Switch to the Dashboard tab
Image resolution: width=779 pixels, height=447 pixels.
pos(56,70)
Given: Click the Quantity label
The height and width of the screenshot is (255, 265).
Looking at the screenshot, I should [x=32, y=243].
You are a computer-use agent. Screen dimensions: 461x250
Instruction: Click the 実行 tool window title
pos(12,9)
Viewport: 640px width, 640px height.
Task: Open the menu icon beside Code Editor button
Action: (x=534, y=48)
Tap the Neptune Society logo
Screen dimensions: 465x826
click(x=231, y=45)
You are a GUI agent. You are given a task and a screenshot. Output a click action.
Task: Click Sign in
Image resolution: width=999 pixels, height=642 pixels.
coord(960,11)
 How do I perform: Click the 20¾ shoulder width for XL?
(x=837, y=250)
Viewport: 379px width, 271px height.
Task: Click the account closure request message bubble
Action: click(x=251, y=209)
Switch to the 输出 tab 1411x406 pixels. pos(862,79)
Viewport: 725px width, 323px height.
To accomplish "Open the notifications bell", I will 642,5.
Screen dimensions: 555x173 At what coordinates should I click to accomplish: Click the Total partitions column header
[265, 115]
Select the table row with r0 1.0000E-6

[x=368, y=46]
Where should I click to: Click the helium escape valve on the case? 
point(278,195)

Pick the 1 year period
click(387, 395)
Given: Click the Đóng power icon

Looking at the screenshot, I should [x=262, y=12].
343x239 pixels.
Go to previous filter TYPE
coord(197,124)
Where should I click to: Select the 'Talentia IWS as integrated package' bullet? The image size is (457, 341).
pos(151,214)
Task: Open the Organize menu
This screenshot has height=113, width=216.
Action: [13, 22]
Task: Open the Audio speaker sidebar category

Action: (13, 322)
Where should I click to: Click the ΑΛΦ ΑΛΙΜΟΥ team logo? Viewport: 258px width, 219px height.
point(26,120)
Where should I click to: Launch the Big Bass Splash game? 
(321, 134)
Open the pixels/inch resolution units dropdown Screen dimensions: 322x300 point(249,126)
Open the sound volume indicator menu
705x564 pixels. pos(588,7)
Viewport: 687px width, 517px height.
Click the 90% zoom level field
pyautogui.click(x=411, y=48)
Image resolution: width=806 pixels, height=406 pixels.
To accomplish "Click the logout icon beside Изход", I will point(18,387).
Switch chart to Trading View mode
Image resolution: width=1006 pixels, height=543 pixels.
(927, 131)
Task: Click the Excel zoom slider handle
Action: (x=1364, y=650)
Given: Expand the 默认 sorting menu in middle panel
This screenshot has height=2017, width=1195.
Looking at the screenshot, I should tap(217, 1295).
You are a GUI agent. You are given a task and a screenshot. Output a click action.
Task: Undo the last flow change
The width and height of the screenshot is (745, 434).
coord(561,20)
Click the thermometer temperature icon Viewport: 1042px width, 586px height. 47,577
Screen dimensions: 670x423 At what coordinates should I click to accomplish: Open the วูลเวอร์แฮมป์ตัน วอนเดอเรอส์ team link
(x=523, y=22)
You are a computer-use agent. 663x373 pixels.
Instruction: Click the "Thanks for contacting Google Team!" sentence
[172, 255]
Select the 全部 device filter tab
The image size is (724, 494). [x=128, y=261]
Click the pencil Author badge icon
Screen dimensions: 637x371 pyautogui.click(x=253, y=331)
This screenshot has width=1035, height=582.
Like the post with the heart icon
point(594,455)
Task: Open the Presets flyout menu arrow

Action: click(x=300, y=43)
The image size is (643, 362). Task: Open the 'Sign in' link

# The problem:
State how many lines of the material above contain the word "Sign". Say nothing else.

# Output of the task:
2